Стремление насмехаться над другими или над собой (самоирония). Ирония держит на расстоянии, отдаляет, отталкивает и принижает. Она нацелена не столько на то, чтобы смеяться, сколько на то, чтобы заставить смеяться других. Ирония не столько веселит, сколько отрезвляет. Сократ, например, относился к любому знанию, включая собственное, с иронией. Он задавал вопросы (по-гречески eironeia означает «спрашивать»), порой притворяясь незнающим, чтобы узнать то, чего действительно не знал, или то, чего познать нельзя. Ирония противоположна игре. Она проистекает не столько из принципа удовольствия, как сказал бы Фрейд, сколько из принципа реальности, являя собой не столько отдых, сколько труд, не столько мир, сколько битву. Ирония полезна, и в этом – ее сила и ее же ограниченность. Это оружие и орудие, но и только. Средство, но не цель. Иногда ирония необходима, но одной ее никогда не бывает достаточно. Ирония – способ заставить других считаться с собой, пусть порой себе же в ущерб. В иронии содержится негативный момент, и мы миримся с ним лишь потому, что это всего лишь момент. Ироничный ум направлен на отрицание, но он никогда не доходит до самоотрицания. Ирония смеется, но себя самое всегда принимает всерьез. Способна ли ирония ухватить суть, ведь она всегда отделяет нас от сущности? «Стремитесь к глубине, – советовал Рильке, – ибо иронии туда нет хода». Все вышесказанное не относится к юмору и служит достаточным основанием для различения одного от другого.
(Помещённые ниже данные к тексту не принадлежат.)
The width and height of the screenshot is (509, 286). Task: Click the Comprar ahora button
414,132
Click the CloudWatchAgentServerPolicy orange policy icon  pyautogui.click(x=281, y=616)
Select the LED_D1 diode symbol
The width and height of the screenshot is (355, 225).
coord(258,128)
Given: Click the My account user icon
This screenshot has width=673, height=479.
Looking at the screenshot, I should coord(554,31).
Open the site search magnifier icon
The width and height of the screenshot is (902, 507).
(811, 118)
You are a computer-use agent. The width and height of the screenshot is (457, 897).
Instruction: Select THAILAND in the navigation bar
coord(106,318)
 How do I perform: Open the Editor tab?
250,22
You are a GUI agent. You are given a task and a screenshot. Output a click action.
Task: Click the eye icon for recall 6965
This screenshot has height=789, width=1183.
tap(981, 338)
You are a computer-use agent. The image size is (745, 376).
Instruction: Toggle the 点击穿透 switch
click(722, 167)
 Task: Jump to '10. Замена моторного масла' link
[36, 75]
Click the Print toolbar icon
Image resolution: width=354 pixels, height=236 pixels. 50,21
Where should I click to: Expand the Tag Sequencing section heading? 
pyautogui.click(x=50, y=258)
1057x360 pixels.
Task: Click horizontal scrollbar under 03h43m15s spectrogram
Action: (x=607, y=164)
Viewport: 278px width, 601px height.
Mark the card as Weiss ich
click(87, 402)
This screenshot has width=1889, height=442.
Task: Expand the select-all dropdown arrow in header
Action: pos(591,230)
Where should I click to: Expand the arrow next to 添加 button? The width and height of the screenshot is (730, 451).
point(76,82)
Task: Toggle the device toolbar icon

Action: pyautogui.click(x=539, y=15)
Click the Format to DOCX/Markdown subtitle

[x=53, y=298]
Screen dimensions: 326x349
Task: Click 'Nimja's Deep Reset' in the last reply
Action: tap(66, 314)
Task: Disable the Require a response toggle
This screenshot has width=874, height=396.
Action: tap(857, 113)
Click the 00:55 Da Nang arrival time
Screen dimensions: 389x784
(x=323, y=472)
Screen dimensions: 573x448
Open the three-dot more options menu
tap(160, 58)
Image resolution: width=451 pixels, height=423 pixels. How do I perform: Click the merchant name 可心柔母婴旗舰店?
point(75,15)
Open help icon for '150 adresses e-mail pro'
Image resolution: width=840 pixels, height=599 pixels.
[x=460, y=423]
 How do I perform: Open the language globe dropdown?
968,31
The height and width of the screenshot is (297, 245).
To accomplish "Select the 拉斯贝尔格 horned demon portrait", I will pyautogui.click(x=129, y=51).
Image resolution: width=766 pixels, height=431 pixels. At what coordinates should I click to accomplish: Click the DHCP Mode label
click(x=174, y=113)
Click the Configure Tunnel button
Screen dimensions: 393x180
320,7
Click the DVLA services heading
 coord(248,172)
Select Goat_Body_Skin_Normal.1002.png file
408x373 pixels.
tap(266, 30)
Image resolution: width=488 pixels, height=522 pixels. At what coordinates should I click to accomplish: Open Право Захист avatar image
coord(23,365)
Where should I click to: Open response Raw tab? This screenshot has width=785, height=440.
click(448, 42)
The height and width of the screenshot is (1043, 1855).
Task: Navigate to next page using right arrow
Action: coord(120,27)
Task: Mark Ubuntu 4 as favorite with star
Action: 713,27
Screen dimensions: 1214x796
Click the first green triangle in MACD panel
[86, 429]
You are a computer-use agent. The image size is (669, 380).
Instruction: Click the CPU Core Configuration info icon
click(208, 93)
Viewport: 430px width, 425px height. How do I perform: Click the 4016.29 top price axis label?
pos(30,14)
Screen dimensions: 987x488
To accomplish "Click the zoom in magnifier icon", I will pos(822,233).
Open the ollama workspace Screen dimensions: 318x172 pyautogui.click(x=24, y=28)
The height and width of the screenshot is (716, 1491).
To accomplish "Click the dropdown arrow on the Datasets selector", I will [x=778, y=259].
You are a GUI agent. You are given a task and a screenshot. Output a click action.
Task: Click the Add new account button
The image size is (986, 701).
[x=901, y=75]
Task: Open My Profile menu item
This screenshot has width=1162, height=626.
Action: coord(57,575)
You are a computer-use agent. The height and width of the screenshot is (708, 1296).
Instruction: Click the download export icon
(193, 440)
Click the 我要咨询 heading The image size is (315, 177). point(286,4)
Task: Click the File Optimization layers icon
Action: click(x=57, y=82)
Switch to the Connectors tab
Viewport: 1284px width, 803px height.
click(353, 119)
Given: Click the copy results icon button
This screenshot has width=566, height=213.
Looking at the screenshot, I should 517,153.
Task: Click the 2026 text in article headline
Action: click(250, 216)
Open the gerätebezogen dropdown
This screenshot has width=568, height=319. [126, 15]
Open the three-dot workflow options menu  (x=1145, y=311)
Иррациональное (Irrationnel)

Не соответствующее научному разуму; то, чего научный разум не может ни познать, ни понять. Если разум всегда прав, как утверждают рационалисты, с которыми я согласен, иррациональное – не более чем иллюзия или переход к крайнему пределу. Мы называем иррациональным (т. е. недоступным теоретическому пониманию) только то, чего не в состоянии практически понять. Следовательно, иррационального не существует. Этого признака достаточно, чтобы отличать иррациональное от неразумного, каковое, напротив, существует в чрезмерном объеме.



Искажение (Altération)

Изменение, сопровождающееся утратой ряда качеств или приобретением новых. Подвергнуться искажению значит стать в чем-то другим, по сути оставаясь прежним. Чаще всего под искажением понимают отрицательное изменение – ущерб, разрушение, порчу. Однако подобное понимание концептуально ничем не оправдано. Почему «новые» качества обязательно должны быть хуже «старых»? Почему меняться хуже, чем оставаться прежним? Очевидно, этот внутренний протест объясняется тем, что изменения, происходящие с живым организмом, довольно быстро приобретают вид ухудшения. Если взрослеть значит становиться собой, то стареть – это изменяться в худшую сторону, по существу оставаясь тем же самым. И это изменение воспринимается нами как искажение – кому же хочется расставаться с молодостью?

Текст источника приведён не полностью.